Role of the endocannabinoid system in postnatal astrogliogenesis and neurogenesis in vivo. A, Low-magnification images of CB₁ expression in postnatal hippocampus sections stained for nestin, RC2, and vimentin, or nestin and GFAP. Scale bar, 40 μm. B–D, CB₁ expression (red) in progenitor cells as identified in green color by RC2 (B) and vimentin (C) immunoreactivity. Double-labeled nestin⁺ (green) GFAP⁺ (red) cells (D) also express the CB₁ receptor (blue). Cells were counterstained with Hoechst (blue). Scale bar, 10 μm. Inset shows coexpression of CB₁ and phosphorylated vimentin. Scale bar, 6 μm. E, Number of BrdU⁺ cells per section (left), number of BrdU⁺ cells that colocalize with S100β or NeuN (middle), and percentage of BrdU⁺ cells that coexpress S100β or NeuN (right) in the hippocampus of CB₁ knock-out mice (hatched bars) and their wild-type littermates (white bars). Significantly different from controls, *p < 0.05; **p < 0.01.

Figure 7.

Expression of the CB₁ receptor and FAAH in adult hippocampal NPs in vivo. A, Expression of CB₁ and FAAH (red) assessed by confocal microscopy as revealed by nestin or GFAP immunoreactivity (green) in mouse hippocampal sections. Cells were counterstained with TOTO-3 iodide (blue).

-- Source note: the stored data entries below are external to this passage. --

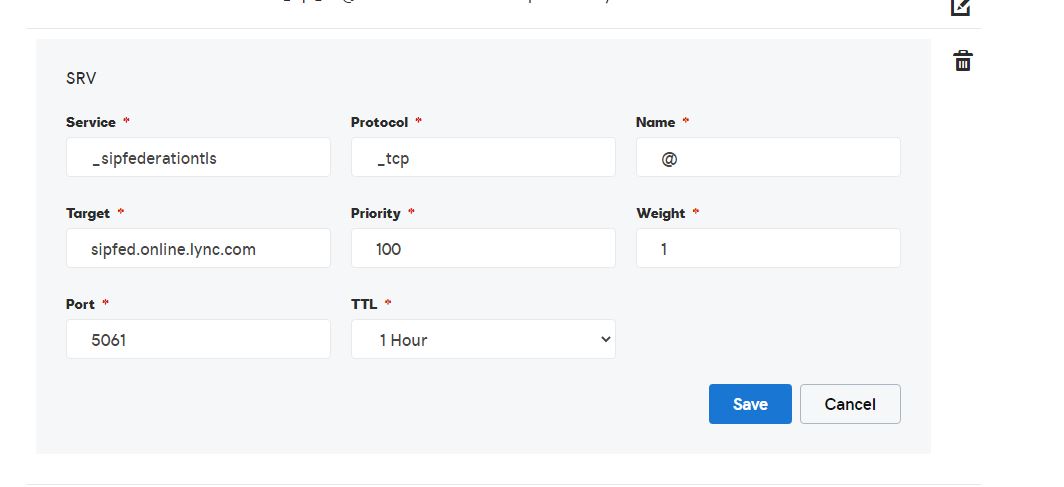Screen dimensions: 1064x487
Task: Cancel editing the SRV record
Action: click(850, 404)

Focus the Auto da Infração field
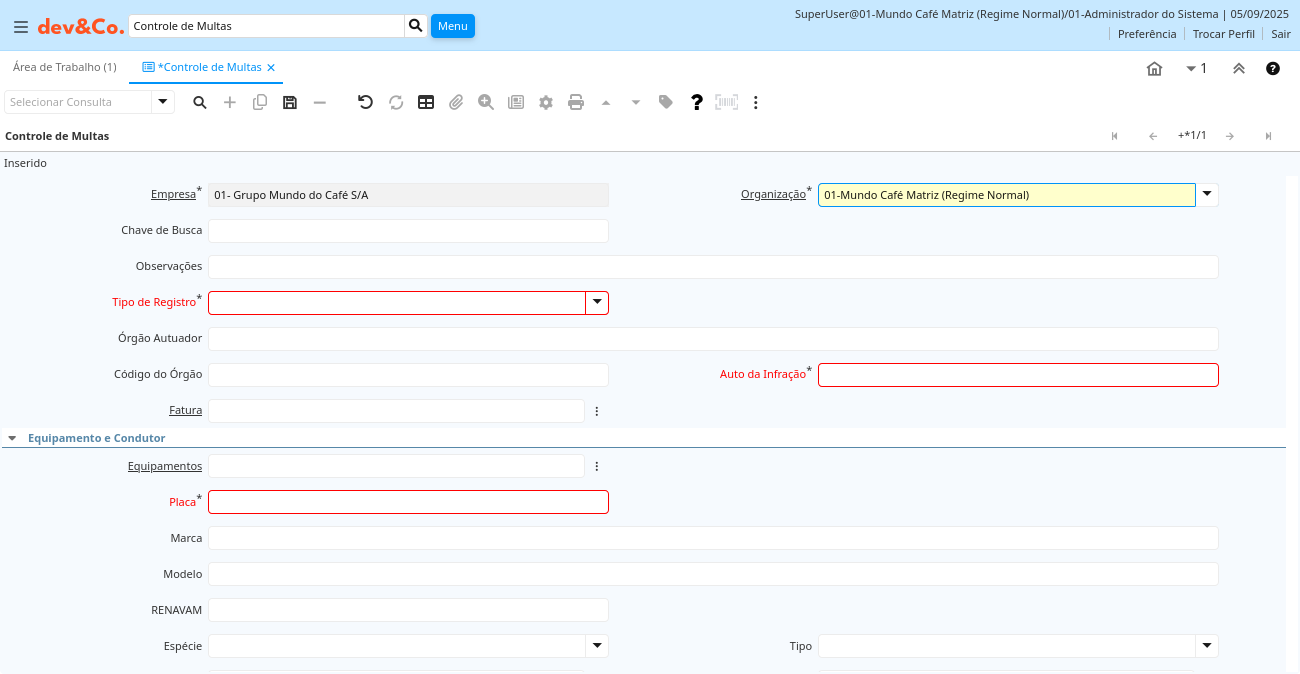click(x=1018, y=375)
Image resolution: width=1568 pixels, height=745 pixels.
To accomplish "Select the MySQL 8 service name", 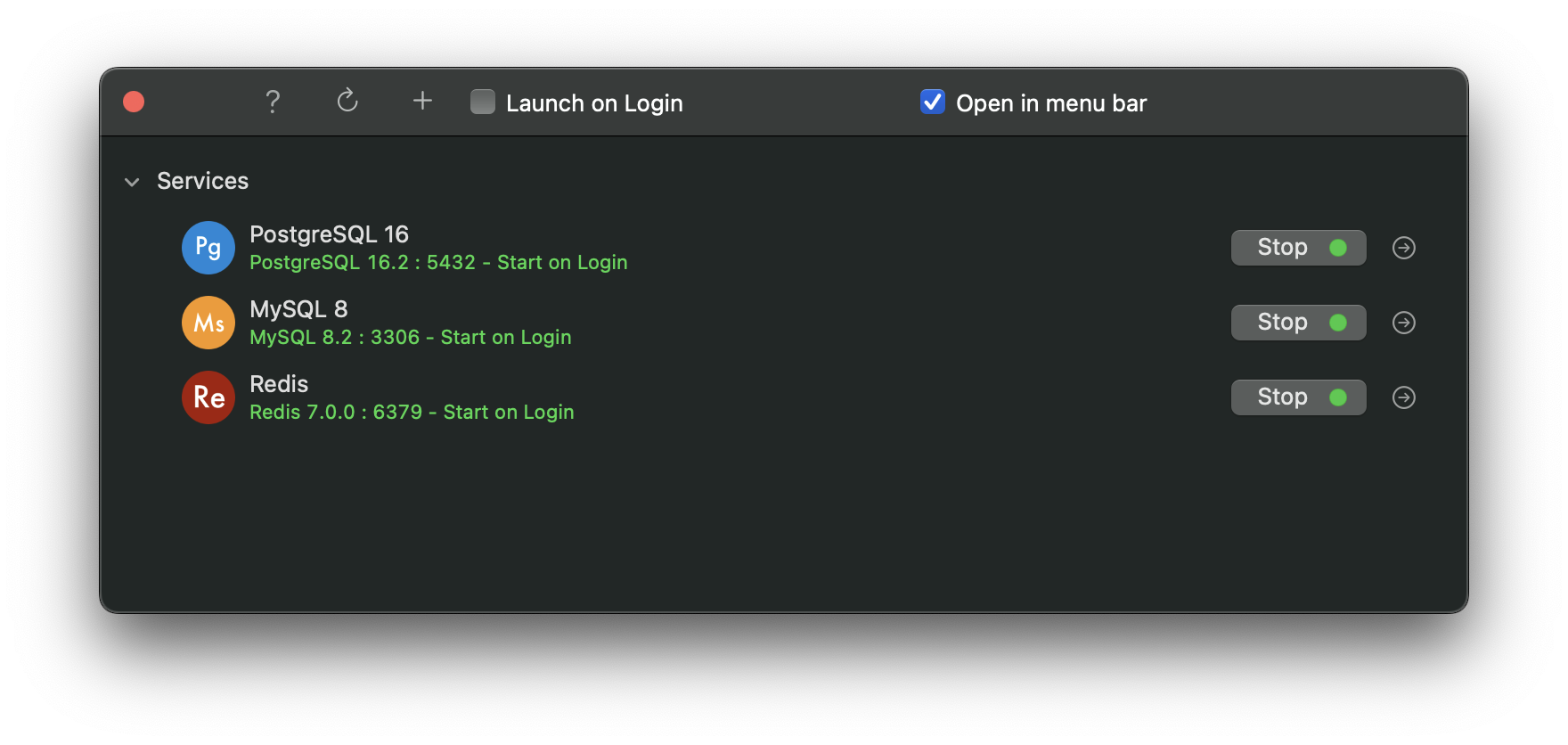I will click(x=298, y=309).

Scale bar, 8 μm. B, Triple labeling showing the expression of CB₁ and FAAH (blue) in GFAP-immunoreactive (red) nestin-GFP⁺ cells. Representative images are shown.

Figure 8.

Role of the endocannabinoid system in adult astrogliogenesis and neurogenesis in vivo. A, Number of BrdU⁺ cells per mouse in the hippocampus of CB₁ knock-out mice (hatched bars), FAAH knock-out mice (black bars), and their respective wild-type littermates (white bars) injected with BrdU and perfused 1 or 25 d later. B, Number of BrdU⁺ cells that colocalize with S100β or NeuN 25 d after the BrdU pulse. C, Percentage of BrdU⁺ cells that coexpress S100β or NeuN. Significantly different from controls, *p < 0.05; **p < 0.01.